Antes, durante e depois do desfile na Marquês de Sapucaí, uma escola de samba invadiu o topo do noticiário – mas não o noticiário sobre o Carnaval, e sim sobre política. A combinação de alguns fatores deu à oposição a Lula um novo pretexto, uma nova janela de oportunidade na brigalhada eleitoral. A enxurrada de notícias não parece combinar com o panorama geral brasileiro. Por que tanto frevo para um episódio como este?

É uma chatice atravessar quilômetros de reportagens, entrevistas, colunas de opinião e até editoriais na velha imprensa. A parada começou a esquentar mesmo quando faltava uma semana para o desfile no Sambódromo do Rio de Janeiro. Uns 18 partidos à procura de uma bandeira moveram ações em todas as instâncias do Judiciário.

Os celerados queriam a proibição do desfile da agremiação que trouxe o enredo em homenagem ao presidente. Ainda bem que no julgamento do TSE, embora com algumas falas enviesadas, os ministros negaram a pretensão de censura. Liberdade de expressão é princípio que todos defendem – mas todos calibrados no casuísmo.

Domingo foi o desfile. Nas cinzas da quarta-feira saiu o resultado da competição. A Acadêmicos de Niterói caiu de divisão – algo que todos sabiam ser o mais provável. Enquanto escrevo, já estamos a caminho do fim de semana, mas nos destaques dos grandes veículos o assunto segue como prioridade. Não faz sentido. Mas é o que temos.

Chamam isso daí de “guerra cultural”. Na última década, como se sabe, a direita e suas facções elegeram o campo de batalha, as armas e as causas dessa disputa política. Nada de economia. Direto ao ponto, lembram da “mamadeira de piroca”?

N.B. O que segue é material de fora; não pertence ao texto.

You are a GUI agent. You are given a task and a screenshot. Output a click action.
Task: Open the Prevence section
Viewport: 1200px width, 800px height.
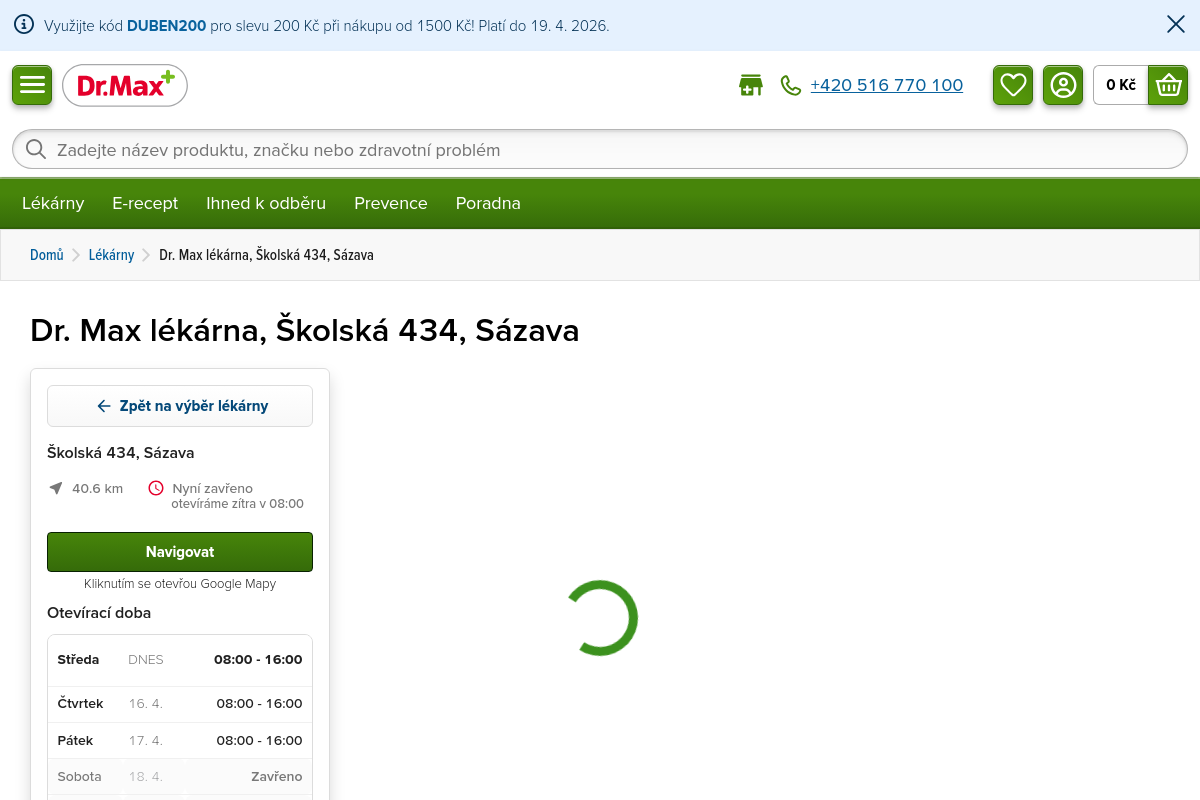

No desembesto incivilizado a partir de 2018, o bolsonarismo e a extrema direita resolveram atacar artistas, exposições, filmes, livros e programas de humor. Direto ao ponto (parte dois), lembram do conceito de “arte degenerada”? Tem tudo a ver.

Moral pública. Cidadãos de bem que frequentam a igreja e os templos. A tradicional família brasileira em perigo. Patriotas em defesa dos nossos valores. Etc. Toda essa baboseira demagógica está no centro da “polêmica” com a escola de samba.

O estandarte ultrarreacionário não vai mudar. O desafio nesse fim dos tempos é defender ideias e propostas que de fato respondam a demandas reais do país. Tá difícil.